EXERCÍCIOS:
a) No trecho sobre engenharia nuclear e hidrogênio verde, transforme em lista o parágrafo que começa com “A curto prazo, o hidrogênio pode ser produzido”, mantendo seus fatos principais.
b) Prossiga com o trecho sobre engenharia nuclear e hidrogênio verde a partir da última frase apresentada.

TRECHO:
= = = =

Precisamos de políticas
públicas que façam com que o engenheiro nuclear queira continuar e estabelecer
sua carreira no nosso país, ou pelo menos, que tenha incentivo para voltar à
pátria após obter conhecimento e experiência no exterior. Isso não significa
que os que aqui estão são rejeitos intelectuais. Não! Eles tocam esse país como
engenheiros nucleares que são ou como mestres e doutores em engenharia nuclear
que são, porém não estão devidamente valorizados. Precisamos entender que
pesquisadores bolsistas, os alunos de mestrado e de doutorado, vivem
exclusivamente do dinheiro dessas bolsas, sem poder ter empregos, o que os
limita em demasia no desenrolar de suas vidas, pois precisam ser inseridos no
mercado de trabalho. Temos que ter um plano de carreira factível com a demanda
do setor, tanto privado quanto público.
Os físicos com mestrado e doutorado em
engenharia nuclear também não podem ser esquecidos nos futuros concursos, cada
vez mais escassos. Mais uma vez insisto nesse ponto, pois nossos engenheiros
nucleares genuinamente brasileiros, ainda estão em fase inicial de experiência
de campo. Temos que aumentar as vagas de estágios nas empresas do setor, e,
sobretudo, uma cultura do “não medo” quando falamos de energia nuclear e de
radiação. Um outro ponto a ser mencionado é o hidrogênio verde. Sabemos que a
curto prazo o mundo exigirá milhões de toneladas de hidrogênio limpo. Contudo,
o hidrogênio só pode contribuir plenamente para uma descarbonização profunda se
for produzido a partir de fontes de energia com baixo teor de carbono e se
houver geração suficiente de eletricidade de baixo carbono para produzi-lo.
A
curto prazo, o hidrogênio pode ser produzido por meio de um processo chamado
“eletrólise da água” que, como o próprio nome indica, requer insumos de água e
eletricidade. O hidrogênio da eletrólise
da água só é de baixo carbono se usar eletricidade do vento, energia solar
fotovoltaica, energia hidrelétrica ou energia nuclear. A médio prazo, são
esperadas inovações que também permitirão que o hidrogênio seja produzido de
maneiras diferentes e mais eficientes, inclusive a partir de tecnologias
nucleares avançadas, como pequenos reatores modulares (SMRs) de próxima
geração.

= = = =

Itens de uma fonte de dados:
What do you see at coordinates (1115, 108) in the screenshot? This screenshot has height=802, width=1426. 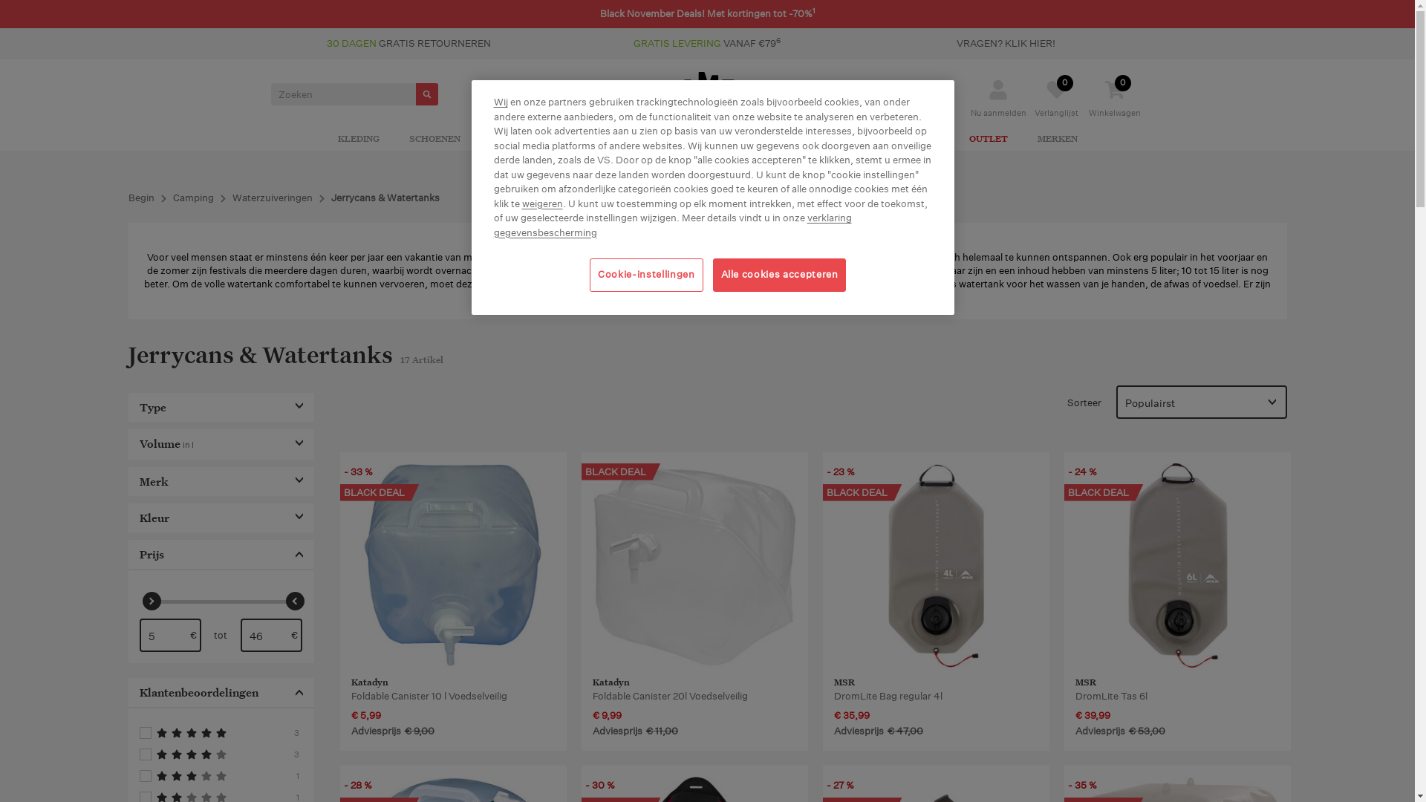 I see `'0` at bounding box center [1115, 108].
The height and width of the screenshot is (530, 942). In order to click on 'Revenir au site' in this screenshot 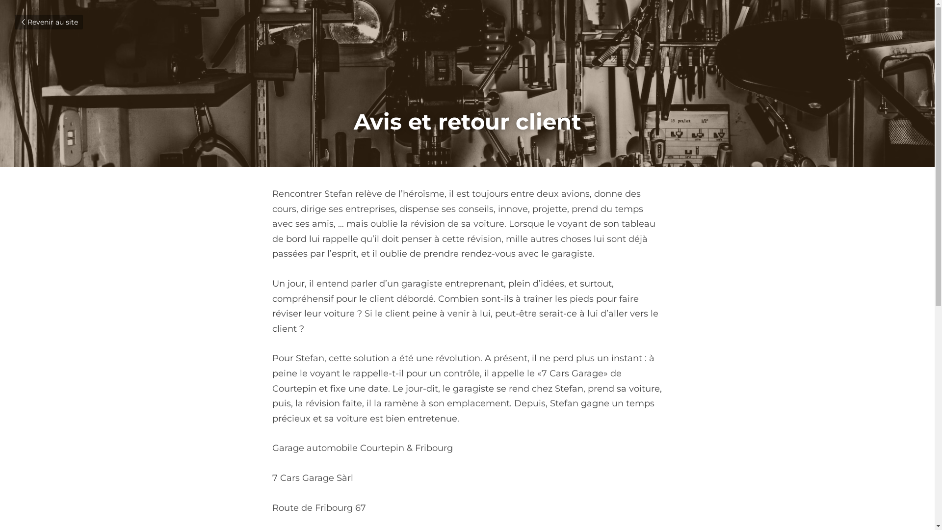, I will do `click(48, 22)`.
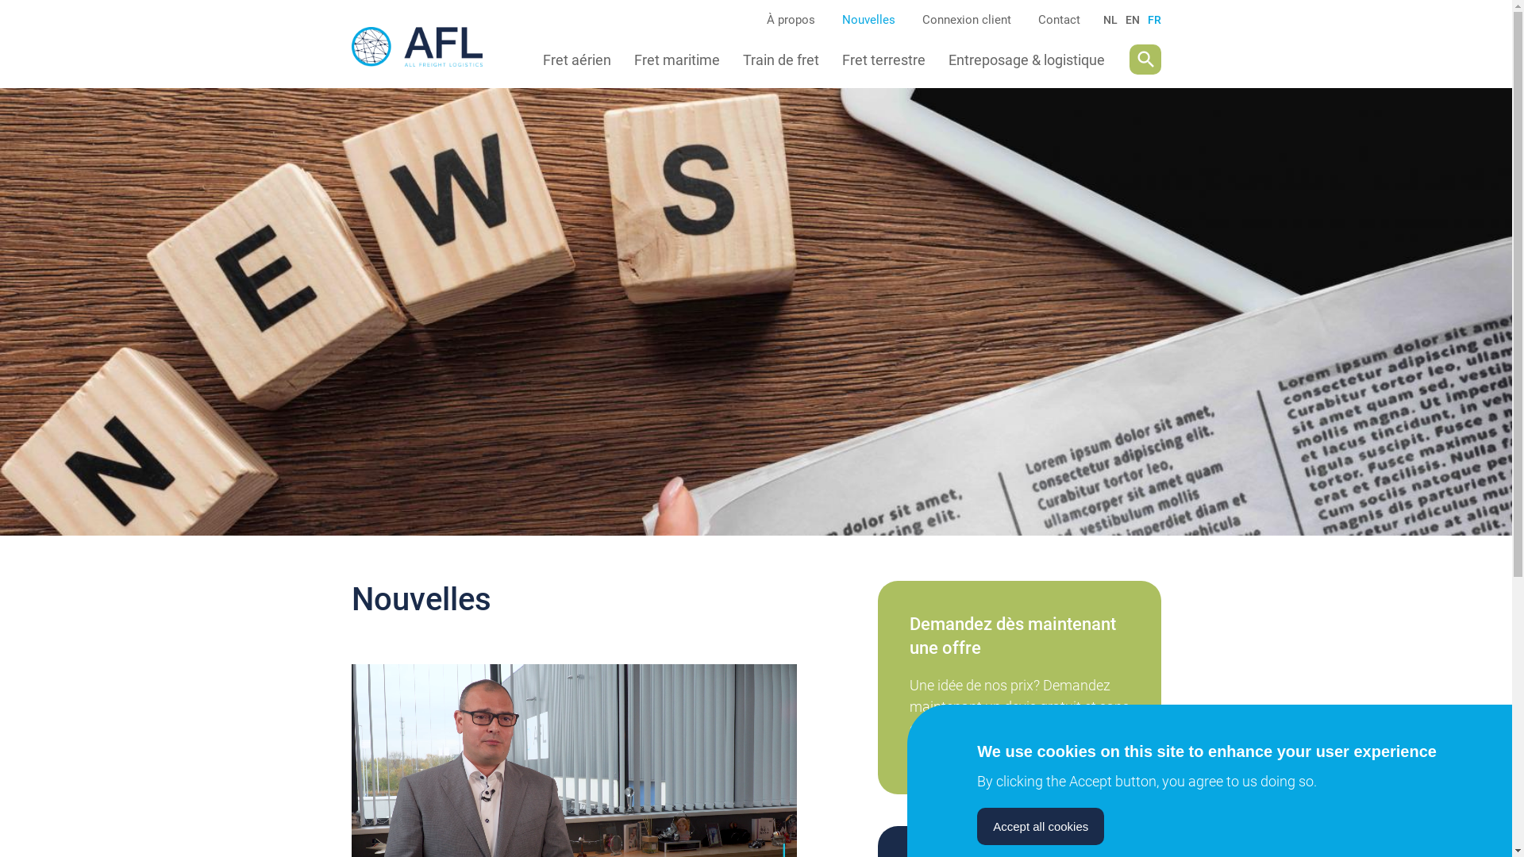 Image resolution: width=1524 pixels, height=857 pixels. What do you see at coordinates (1131, 19) in the screenshot?
I see `'EN'` at bounding box center [1131, 19].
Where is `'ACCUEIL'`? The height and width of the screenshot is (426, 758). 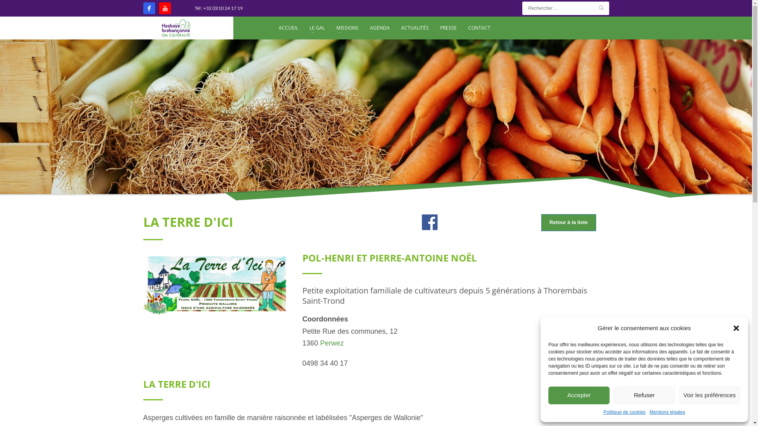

= = = =

RESPOSTAS:
a)
- A curto prazo, o hidrogênio pode ser produzido por eletrólise da água, processo que exige água e eletricidade.
- O hidrogênio obtido por eletrólise só é de baixo carbono se a eletricidade vier do vento, da energia solar fotovoltaica, da energia hidrelétrica ou da energia nuclear.
- A médio prazo, esperam-se inovações que permitirão produzir hidrogênio de maneiras diferentes e mais eficientes, inclusive com tecnologias nucleares avançadas, como os pequenos reatores modulares (SMRs) de próxima geração.

b)
Por fim, porém não menos importante, não posso esquecer do nosso teto
de vidro, como relata reportagem da Folha de S. Paulo, oriunda de dados da Unesco,
que provam haver uma barreira para o avanço de pesquisadoras no mercado de
trabalho. Nós mulheres, somos apenas 3 de cada 10 ocupações na ciência,
tecnologia, engenharia e matemática no Brasil, embora representemos 44% da
força de trabalho. Sem falar que somos menos de 3% a ocuparem cargos de
lideranças nas áreas de pesquisas em ciência e tecnologia no nosso país. Já
temos um avanço quanto à licença maternidade para mestrandas e doutorandas com
bolsas de fomento do Governo Brasileiro, porém nada se fala quanto as
pesquisadoras de pós-doutorado, ficando todas à mercê das Instituições de
Ensino Superior, que muitas vezes não tem nada regulamentado, como se estas
mulheres não existissem. E, portanto, o Ministério da Mulher, da Família e da
Cidadania é tão importante e fundamental, em especial na área nuclear, que é
altamente subjugada.
Termino esse pequeno texto sem ser na voz passiva
propositalmente, digo e repito: não há milagres, mas o olhar de hoje para
obtermos um futuro sustentável, limpo e seguro sob a democracia para todos é um
olhar baseado em políticas públicas profundas na área nuclear, com investimento
na parcela feminina brasileira.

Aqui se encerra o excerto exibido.